Cherokee Nation Tribal Councilor for the at-large district
- In office August 14, 2015 – August 13, 2019
- Preceded by: Julia Coates
- Succeeded by: Julia Coates

Personal details
- Born: Wanda Claphan Tahlequah, Oklahoma, U.S.
- Citizenship: Cherokee Nation United States
- Children: 1
- Education: University of Oklahoma

= Wanda Hatfield =

Cherokee educator and politician

Wanda Hatfield (née Claphan) is a Cherokee educator and politician who served as an At-Large Tribal Councilor for the Cherokee Nation from 2015 to 2019.

== Career ==
Wanda Hatfield was born at WW Hastings Hospital in Tahlequah, Oklahoma, and grew up in the Cherry Tree Community in Stilwell, Oklahoma. She is the daughter of the Jack Claphan and Carolyn Doublehead Claphan. Her great-great-grandfather, Rabbit Bunch, served as the Cherokee Nation assistant principal chief from 1880 to 1887. Hatfield graduated from Stilwell High School and earned a B.S. in education from the University of Oklahoma. Hatfield married Roger Hatfield and they had one daughter.

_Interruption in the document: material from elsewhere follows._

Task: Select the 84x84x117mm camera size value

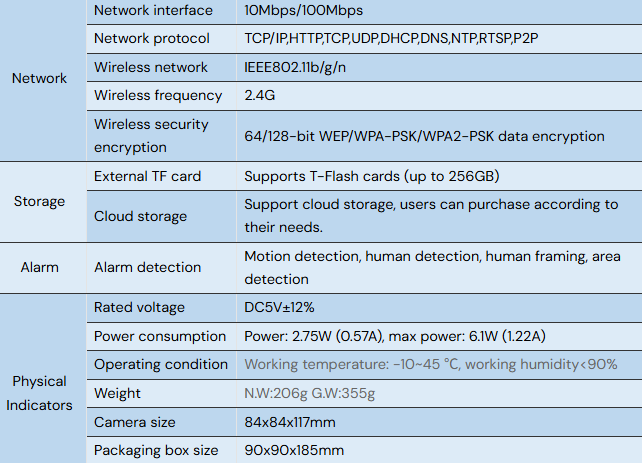Action: click(x=290, y=422)
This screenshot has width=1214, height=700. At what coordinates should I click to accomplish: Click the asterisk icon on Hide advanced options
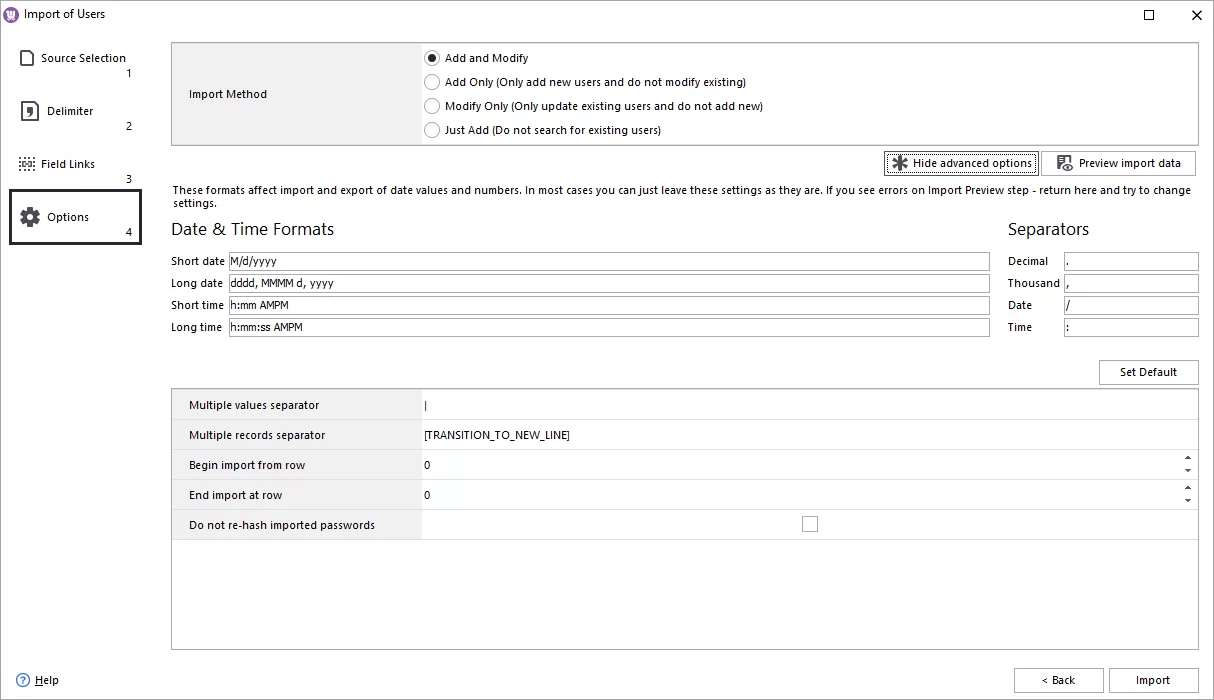coord(899,162)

For 28 years, Hatfield taught in the Shawnee and Mid-Del School Districts. In 2015, Hatfield ran for the at-large seat of the Council of the Cherokee Nation. She finished first ahead of Betsy Swimmer and Shane Jett. Hatfield received 1,057 votes, Swimmer 770 votes, and Jett 717 votes. She assumed the position on August 14, 2015. She succeeded Julia Coates who was term-limited. As an At-Large councilor, Hatfield represented Cherokee Nation citizens living outside the tribe's 14-county jurisdiction in northeastern Oklahoma.

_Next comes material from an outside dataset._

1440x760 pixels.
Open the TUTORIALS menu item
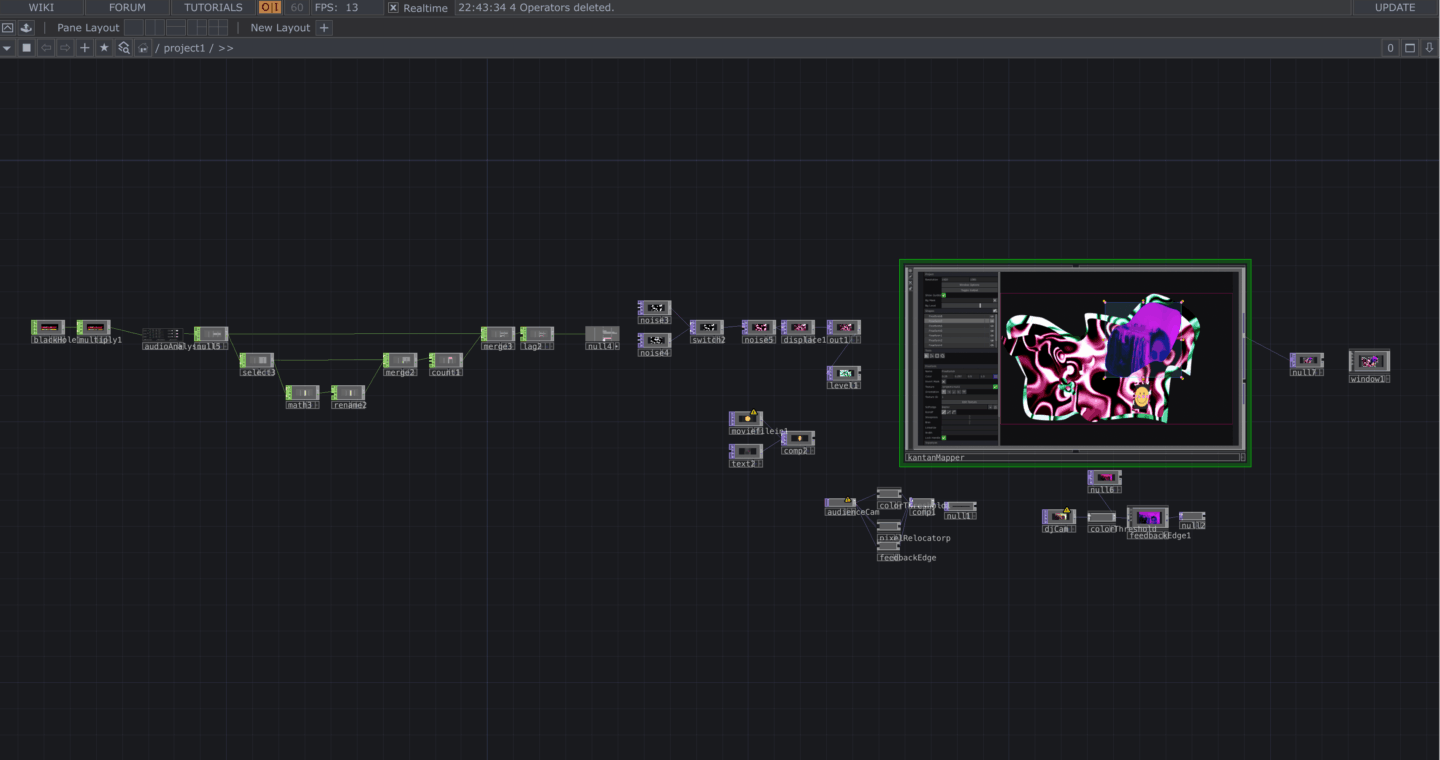point(213,8)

During her term, Hatfield was involved in sponsoring legislation, with records showing she sponsored 59 pieces of legislation during her time on the council. She ran for re-election in 2019, seeking to retain her At-Large seat. However, her campaign faced controversy when she was disqualified by the Cherokee Nation Election Commission on April 18, 2019. The disqualification came after a hearing and was related to Hatfield sending checks worth $500 to Cherokee communities in Oregon and California. Following her disqualification, Coates, who had previously held the At-Large seat, ran for the position again and won, returning to the Tribal Council in August 2019.